Exercise data>
BEGIN

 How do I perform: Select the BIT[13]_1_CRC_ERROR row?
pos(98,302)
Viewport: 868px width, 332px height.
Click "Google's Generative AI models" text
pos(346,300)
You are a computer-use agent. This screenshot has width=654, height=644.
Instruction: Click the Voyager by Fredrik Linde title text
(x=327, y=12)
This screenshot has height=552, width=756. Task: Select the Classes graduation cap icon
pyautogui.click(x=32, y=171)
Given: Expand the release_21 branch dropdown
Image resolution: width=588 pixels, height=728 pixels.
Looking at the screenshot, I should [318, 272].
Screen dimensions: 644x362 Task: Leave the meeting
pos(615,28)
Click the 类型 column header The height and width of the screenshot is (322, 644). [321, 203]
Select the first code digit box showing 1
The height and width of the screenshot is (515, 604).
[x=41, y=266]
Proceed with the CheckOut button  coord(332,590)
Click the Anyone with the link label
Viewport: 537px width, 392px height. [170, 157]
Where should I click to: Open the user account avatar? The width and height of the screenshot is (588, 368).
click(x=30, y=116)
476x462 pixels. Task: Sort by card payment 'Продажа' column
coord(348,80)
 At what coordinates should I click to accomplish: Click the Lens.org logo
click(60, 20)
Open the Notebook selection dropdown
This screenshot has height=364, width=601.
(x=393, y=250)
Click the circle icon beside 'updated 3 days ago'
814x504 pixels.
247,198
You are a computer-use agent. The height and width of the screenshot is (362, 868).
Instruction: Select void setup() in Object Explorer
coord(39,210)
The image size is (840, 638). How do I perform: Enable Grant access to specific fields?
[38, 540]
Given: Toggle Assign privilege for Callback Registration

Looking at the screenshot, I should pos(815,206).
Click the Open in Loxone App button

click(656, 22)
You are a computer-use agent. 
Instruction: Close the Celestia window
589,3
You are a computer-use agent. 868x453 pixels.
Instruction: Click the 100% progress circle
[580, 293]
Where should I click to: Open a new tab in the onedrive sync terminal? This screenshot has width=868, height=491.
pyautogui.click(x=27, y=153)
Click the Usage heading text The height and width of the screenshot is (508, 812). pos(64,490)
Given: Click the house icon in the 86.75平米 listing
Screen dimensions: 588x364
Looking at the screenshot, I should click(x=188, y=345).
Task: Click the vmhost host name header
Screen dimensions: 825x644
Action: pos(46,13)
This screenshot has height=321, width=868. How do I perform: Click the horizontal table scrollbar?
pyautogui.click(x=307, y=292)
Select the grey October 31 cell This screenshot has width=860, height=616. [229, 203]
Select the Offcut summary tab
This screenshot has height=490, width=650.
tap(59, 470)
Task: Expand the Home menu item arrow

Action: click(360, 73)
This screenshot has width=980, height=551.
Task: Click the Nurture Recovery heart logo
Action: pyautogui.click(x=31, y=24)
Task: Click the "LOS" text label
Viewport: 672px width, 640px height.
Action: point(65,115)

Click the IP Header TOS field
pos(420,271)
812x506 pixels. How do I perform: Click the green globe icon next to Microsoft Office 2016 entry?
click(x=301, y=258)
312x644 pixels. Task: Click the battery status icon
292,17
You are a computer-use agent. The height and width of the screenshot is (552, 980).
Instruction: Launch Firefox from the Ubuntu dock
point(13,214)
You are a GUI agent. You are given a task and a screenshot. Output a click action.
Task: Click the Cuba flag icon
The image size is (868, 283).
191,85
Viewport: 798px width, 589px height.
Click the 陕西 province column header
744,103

END

What the task requires>
Could the data above be returned exactly as it stands?

Task result>
 How do I perform: Select the BIT[13]_1_CRC_ERROR row?
pos(98,302)
Viewport: 868px width, 332px height.
Click "Google's Generative AI models" text
pos(346,300)
You are a computer-use agent. This screenshot has width=654, height=644.
Instruction: Click the Voyager by Fredrik Linde title text
(x=327, y=12)
This screenshot has height=552, width=756. Task: Select the Classes graduation cap icon
pyautogui.click(x=32, y=171)
Given: Expand the release_21 branch dropdown
Image resolution: width=588 pixels, height=728 pixels.
Looking at the screenshot, I should [318, 272].
Screen dimensions: 644x362 Task: Leave the meeting
pos(615,28)
Click the 类型 column header The height and width of the screenshot is (322, 644). [321, 203]
Select the first code digit box showing 1
The height and width of the screenshot is (515, 604).
[x=41, y=266]
Proceed with the CheckOut button  coord(332,590)
Click the Anyone with the link label
Viewport: 537px width, 392px height. [170, 157]
Where should I click to: Open the user account avatar? The width and height of the screenshot is (588, 368).
click(x=30, y=116)
476x462 pixels. Task: Sort by card payment 'Продажа' column
coord(348,80)
 At what coordinates should I click to accomplish: Click the Lens.org logo
click(60, 20)
Open the Notebook selection dropdown
This screenshot has height=364, width=601.
(x=393, y=250)
Click the circle icon beside 'updated 3 days ago'
814x504 pixels.
247,198
You are a computer-use agent. The height and width of the screenshot is (362, 868).
Instruction: Select void setup() in Object Explorer
coord(39,210)
The image size is (840, 638). How do I perform: Enable Grant access to specific fields?
[38, 540]
Given: Toggle Assign privilege for Callback Registration

Looking at the screenshot, I should pos(815,206).
Click the Open in Loxone App button

click(656, 22)
You are a computer-use agent. 
Instruction: Close the Celestia window
589,3
You are a computer-use agent. 868x453 pixels.
Instruction: Click the 100% progress circle
[580, 293]
Where should I click to: Open a new tab in the onedrive sync terminal? This screenshot has width=868, height=491.
pyautogui.click(x=27, y=153)
Click the Usage heading text The height and width of the screenshot is (508, 812). pos(64,490)
Given: Click the house icon in the 86.75平米 listing
Screen dimensions: 588x364
Looking at the screenshot, I should click(x=188, y=345).
Task: Click the vmhost host name header
Screen dimensions: 825x644
Action: pos(46,13)
This screenshot has height=321, width=868. How do I perform: Click the horizontal table scrollbar?
pyautogui.click(x=307, y=292)
Select the grey October 31 cell This screenshot has width=860, height=616. [229, 203]
Select the Offcut summary tab
This screenshot has height=490, width=650.
tap(59, 470)
Task: Expand the Home menu item arrow

Action: click(360, 73)
This screenshot has width=980, height=551.
Task: Click the Nurture Recovery heart logo
Action: pyautogui.click(x=31, y=24)
Task: Click the "LOS" text label
Viewport: 672px width, 640px height.
Action: point(65,115)

Click the IP Header TOS field
pos(420,271)
812x506 pixels. How do I perform: Click the green globe icon next to Microsoft Office 2016 entry?
click(x=301, y=258)
312x644 pixels. Task: Click the battery status icon
292,17
You are a computer-use agent. The height and width of the screenshot is (552, 980).
Instruction: Launch Firefox from the Ubuntu dock
point(13,214)
You are a GUI agent. You are given a task and a screenshot. Output a click action.
Task: Click the Cuba flag icon
The image size is (868, 283).
191,85
Viewport: 798px width, 589px height.
Click the 陕西 province column header
744,103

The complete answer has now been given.